Data for Cyber Monday is still incomplete, but according to Adobe Analytics, the combined total’s from Thanksgiving Day and Black Friday was $7.9 billion for online sales, up 17.9 percent from last year. On it’s own, Black Friday brought in north of $5 billion. That data comes from the largest 100 U.S. web retailers, according to Adobe. The firm said it expects Monday’s figure to reach $6.6 billion in internet sales, which would make it the single largest U.S. online shopping day in history.
“Shoppers capitalized on deep discounts on Black Friday, resulting in the largest Black Friday online ever with online spend totaling $5.03 billion," Taylor Schreiner, Director of Adobe Digital Insights, said via Mashable. "Conversion rates across all devices saw double digit growth throughout Black Friday. As we kick off Small Business Saturday, online sales are trending slightly lower than expected. However, the entire holiday season continues to see exponential growth with Cyber Monday expected to be the largest US online shopping day in history.”
The clear winner this past weekend—aside from consumers who scored incredible deals—was ecommerce. Data from multi-channel commerce platform Shopify showed that online sales experienced incredible growth over last year. The firm did a really cool job of visualizing online sales performance through their “live sales” tracker on YouTube (below) and their visual dashboard.
Reporting on the performance of its own clients, Shopify showed that, at its peak, their platform reached $1 million in sales per minute.

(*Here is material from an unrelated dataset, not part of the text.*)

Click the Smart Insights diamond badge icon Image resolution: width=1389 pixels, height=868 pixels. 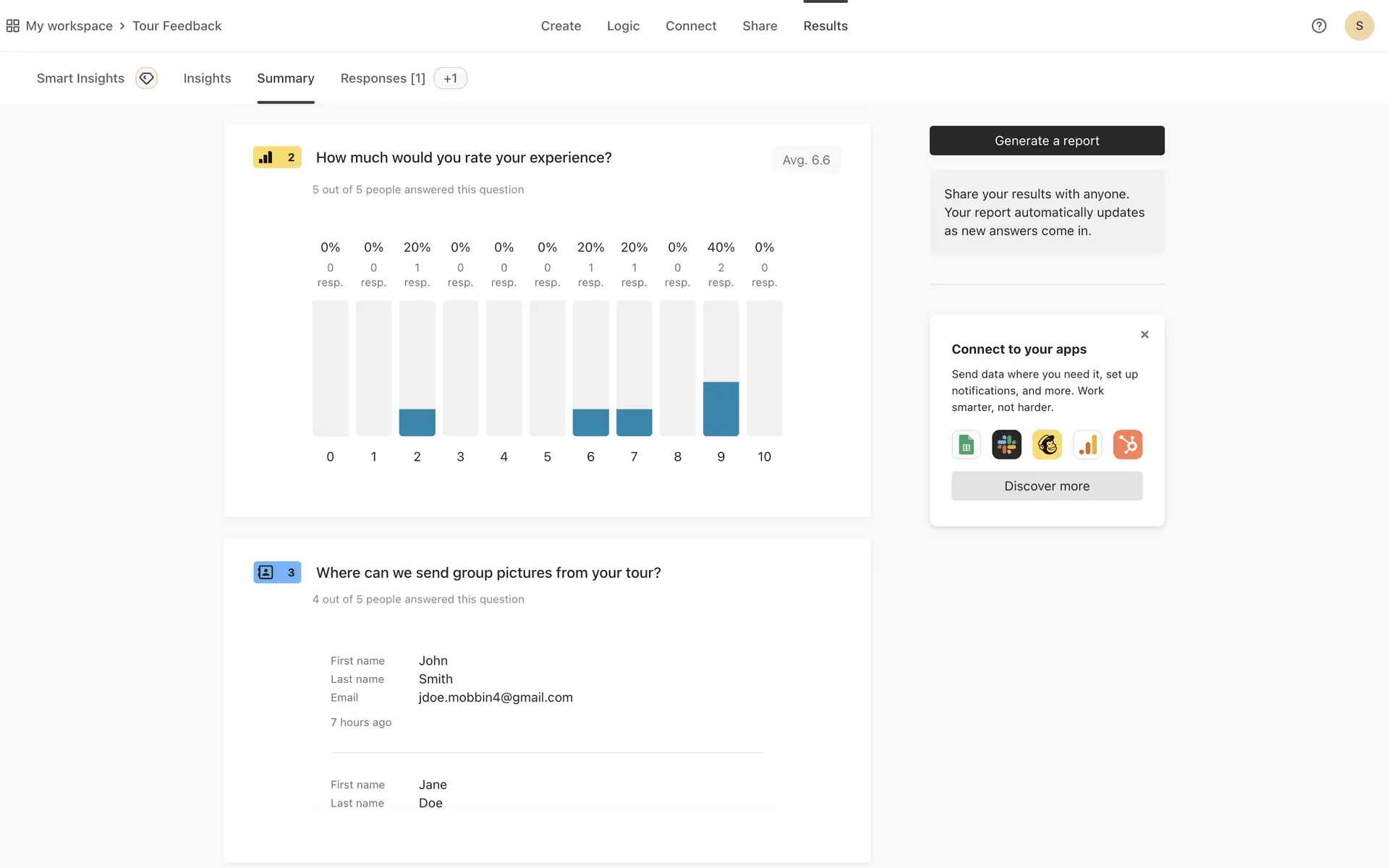[x=147, y=78]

That’s nearly double last year’s high of $555,716.
Consumers also started their online shopping early this year. On Thanksgiving, orders peaked at roughly 2,800 per minute, and then quadrupled on Black Friday, topping more than 10,000 orders per minute.
As for the platform of choice, mobile was the clear winner, according to Shopify. According to their data, 66 percent of orders were made on tablets or smartphones, up from 58 percent last year. Desktop sales came in at 34 percent, down from 42 percent last year.

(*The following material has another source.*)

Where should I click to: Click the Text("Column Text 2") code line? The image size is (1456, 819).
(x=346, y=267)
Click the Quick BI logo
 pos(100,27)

The most shopped categories (again, according to data provided by retailers using the Spotify platform) included apparel (1.02 million items bought), accessories (635,000), and housewares (382,000). Electronics was sixth on their list with just shy of 100,000 items bought as of publication.
Physical Store Frustrations
General consensus among the industry that physical retail performance—especially for big box retailers—was rather tepid. In-store traffic appeared thin, and plenty of those who did shop in-store were seen leaving empty-handed.
Data released late Saturday provided the empirical evidence to support those sentiments. According to ShopperTrak, a Tyco Retail Solutions brand, preliminary brick-and-mortar shopping data from Thanksgiving Thursday and Black Friday showed that overall shopper visits to retail stores was down 1.6 percent compared to last year. Despite the year-over-year decline, the firm still saw plenty of positives from the weekend. In particular, the decline, which was expected, wasn’t as dramatic (according to their numbers) as most analysts believed it would be.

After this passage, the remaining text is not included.